"""

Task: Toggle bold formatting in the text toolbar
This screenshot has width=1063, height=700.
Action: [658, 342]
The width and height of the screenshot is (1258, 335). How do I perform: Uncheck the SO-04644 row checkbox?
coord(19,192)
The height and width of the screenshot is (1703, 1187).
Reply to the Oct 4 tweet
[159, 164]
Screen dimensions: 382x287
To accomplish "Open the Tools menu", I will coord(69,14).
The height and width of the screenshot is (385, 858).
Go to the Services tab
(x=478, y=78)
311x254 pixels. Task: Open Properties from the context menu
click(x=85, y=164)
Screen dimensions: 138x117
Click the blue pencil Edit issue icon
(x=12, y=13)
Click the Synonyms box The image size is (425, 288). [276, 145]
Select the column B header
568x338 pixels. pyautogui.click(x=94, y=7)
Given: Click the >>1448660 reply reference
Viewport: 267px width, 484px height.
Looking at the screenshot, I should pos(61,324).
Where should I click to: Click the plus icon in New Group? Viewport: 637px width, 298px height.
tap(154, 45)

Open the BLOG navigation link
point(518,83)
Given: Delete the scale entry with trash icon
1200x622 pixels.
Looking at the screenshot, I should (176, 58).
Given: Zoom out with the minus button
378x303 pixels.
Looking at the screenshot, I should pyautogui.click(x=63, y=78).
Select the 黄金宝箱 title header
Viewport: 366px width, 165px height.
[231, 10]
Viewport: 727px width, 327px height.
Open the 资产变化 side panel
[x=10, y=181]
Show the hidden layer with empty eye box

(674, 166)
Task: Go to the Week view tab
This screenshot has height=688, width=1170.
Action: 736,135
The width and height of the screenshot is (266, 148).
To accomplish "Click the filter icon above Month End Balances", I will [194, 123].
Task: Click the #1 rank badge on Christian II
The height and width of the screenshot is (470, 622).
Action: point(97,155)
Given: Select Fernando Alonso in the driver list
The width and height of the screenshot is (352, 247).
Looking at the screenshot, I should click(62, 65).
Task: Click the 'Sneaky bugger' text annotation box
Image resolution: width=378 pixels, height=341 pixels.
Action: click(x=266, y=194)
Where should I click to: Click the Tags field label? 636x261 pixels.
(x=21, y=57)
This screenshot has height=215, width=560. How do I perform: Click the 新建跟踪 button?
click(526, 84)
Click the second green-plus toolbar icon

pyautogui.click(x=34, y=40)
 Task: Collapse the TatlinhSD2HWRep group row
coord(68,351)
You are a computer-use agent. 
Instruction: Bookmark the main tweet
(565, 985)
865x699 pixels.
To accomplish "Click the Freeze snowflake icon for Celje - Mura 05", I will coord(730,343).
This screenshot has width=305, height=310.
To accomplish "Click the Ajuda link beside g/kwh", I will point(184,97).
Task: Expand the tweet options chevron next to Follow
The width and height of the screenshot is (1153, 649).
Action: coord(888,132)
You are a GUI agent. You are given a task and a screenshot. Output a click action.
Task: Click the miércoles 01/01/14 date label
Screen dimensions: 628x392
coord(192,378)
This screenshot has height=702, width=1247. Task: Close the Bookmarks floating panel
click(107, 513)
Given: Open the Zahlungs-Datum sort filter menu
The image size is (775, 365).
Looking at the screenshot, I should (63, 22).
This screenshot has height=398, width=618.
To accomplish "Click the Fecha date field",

"""

* _WHAT THE TASK REQUIRES_:
Give back exactly the lines running from the line containing "The width and height of the screenshot is (1153, 649)." through the end of the material above, both included, and nothing beyond them.

* _ANSWER TO THE EXERCISE_:
The width and height of the screenshot is (1153, 649).
Action: coord(888,132)
You are a GUI agent. You are given a task and a screenshot. Output a click action.
Task: Click the miércoles 01/01/14 date label
Screen dimensions: 628x392
coord(192,378)
This screenshot has height=702, width=1247. Task: Close the Bookmarks floating panel
click(107, 513)
Given: Open the Zahlungs-Datum sort filter menu
The image size is (775, 365).
Looking at the screenshot, I should (63, 22).
This screenshot has height=398, width=618.
To accomplish "Click the Fecha date field",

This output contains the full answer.